I believe that you can be ‘deeply troubled’ when the President sweeps aside past policies of Presidents of both parties that served to prolong peace and stability with regard to nuclear weapons, in favor of an idealized view of the world and those weapons, which can place our nation at greater risk in the future.
There are a whole lot more things about the way our government is managing affairs that can cause one to be ‘deeply troubled,’ which I won’t describe in favor of brevity.
But here is where I disagree with President Clinton: I do not fear those who are ‘deeply troubled.’
Where he sees the potential for violence (curiously, only from those on the Right), I see the reality of engagement. Tens of thousands of ordinary Americans are showing up at rallies and town hall meetings to express their intent and dissatisfaction with the way the affairs of government are being run. Hundreds of thousands of phone calls and letters have captured their thoughts and transmitted them to their Senators and Representatives. And finally, as President Clinton points out, November is coming–where votes will be cast and the people will choose their future leaders.

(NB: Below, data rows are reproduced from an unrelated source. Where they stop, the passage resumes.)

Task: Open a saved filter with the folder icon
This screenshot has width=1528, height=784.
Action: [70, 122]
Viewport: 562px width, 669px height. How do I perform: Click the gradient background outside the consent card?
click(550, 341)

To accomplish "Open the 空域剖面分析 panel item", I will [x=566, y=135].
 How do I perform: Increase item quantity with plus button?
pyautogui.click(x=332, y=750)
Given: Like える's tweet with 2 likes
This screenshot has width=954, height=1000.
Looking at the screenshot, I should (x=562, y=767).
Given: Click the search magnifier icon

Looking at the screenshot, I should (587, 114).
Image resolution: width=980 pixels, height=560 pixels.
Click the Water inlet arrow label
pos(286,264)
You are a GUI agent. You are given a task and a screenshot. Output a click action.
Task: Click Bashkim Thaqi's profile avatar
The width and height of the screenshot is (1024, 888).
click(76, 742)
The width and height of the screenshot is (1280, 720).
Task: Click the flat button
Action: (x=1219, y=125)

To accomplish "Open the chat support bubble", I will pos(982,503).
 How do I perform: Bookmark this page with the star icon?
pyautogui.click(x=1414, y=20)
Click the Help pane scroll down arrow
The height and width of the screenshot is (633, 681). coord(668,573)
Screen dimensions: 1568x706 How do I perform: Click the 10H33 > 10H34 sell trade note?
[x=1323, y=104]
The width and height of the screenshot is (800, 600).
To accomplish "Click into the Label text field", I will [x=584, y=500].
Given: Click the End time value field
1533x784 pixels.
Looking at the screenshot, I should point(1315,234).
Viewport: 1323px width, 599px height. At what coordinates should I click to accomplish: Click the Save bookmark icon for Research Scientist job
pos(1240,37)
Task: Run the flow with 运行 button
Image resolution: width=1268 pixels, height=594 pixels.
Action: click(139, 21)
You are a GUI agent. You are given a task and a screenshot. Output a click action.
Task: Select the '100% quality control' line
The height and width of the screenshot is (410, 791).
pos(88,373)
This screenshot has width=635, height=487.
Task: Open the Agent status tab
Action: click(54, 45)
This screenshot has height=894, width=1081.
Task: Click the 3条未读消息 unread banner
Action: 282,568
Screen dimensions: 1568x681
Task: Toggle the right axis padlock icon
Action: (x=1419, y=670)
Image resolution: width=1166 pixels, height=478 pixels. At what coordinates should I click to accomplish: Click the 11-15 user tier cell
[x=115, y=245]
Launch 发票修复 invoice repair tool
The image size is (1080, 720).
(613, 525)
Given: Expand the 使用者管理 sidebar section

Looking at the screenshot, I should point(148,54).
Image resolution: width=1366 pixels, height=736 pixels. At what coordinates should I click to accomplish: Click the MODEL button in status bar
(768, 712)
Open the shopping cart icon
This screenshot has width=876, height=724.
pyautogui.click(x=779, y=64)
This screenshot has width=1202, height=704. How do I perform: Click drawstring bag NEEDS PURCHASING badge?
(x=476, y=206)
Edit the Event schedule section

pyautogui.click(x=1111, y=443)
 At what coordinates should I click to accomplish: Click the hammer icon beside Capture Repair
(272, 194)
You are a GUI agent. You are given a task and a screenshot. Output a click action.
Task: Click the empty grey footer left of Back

Unlike President Clinton and President Obama, I trust the American people to do the right thing, once they have the right information at hand to inform their choices. I realize that many people made choices in past elections based on misinformation and misperception — and that is where words and actions matter. I will devote time, energy and money to bring the right information and messages to people, and trust that will make the difference. That’s what we do here in America — and it usually works.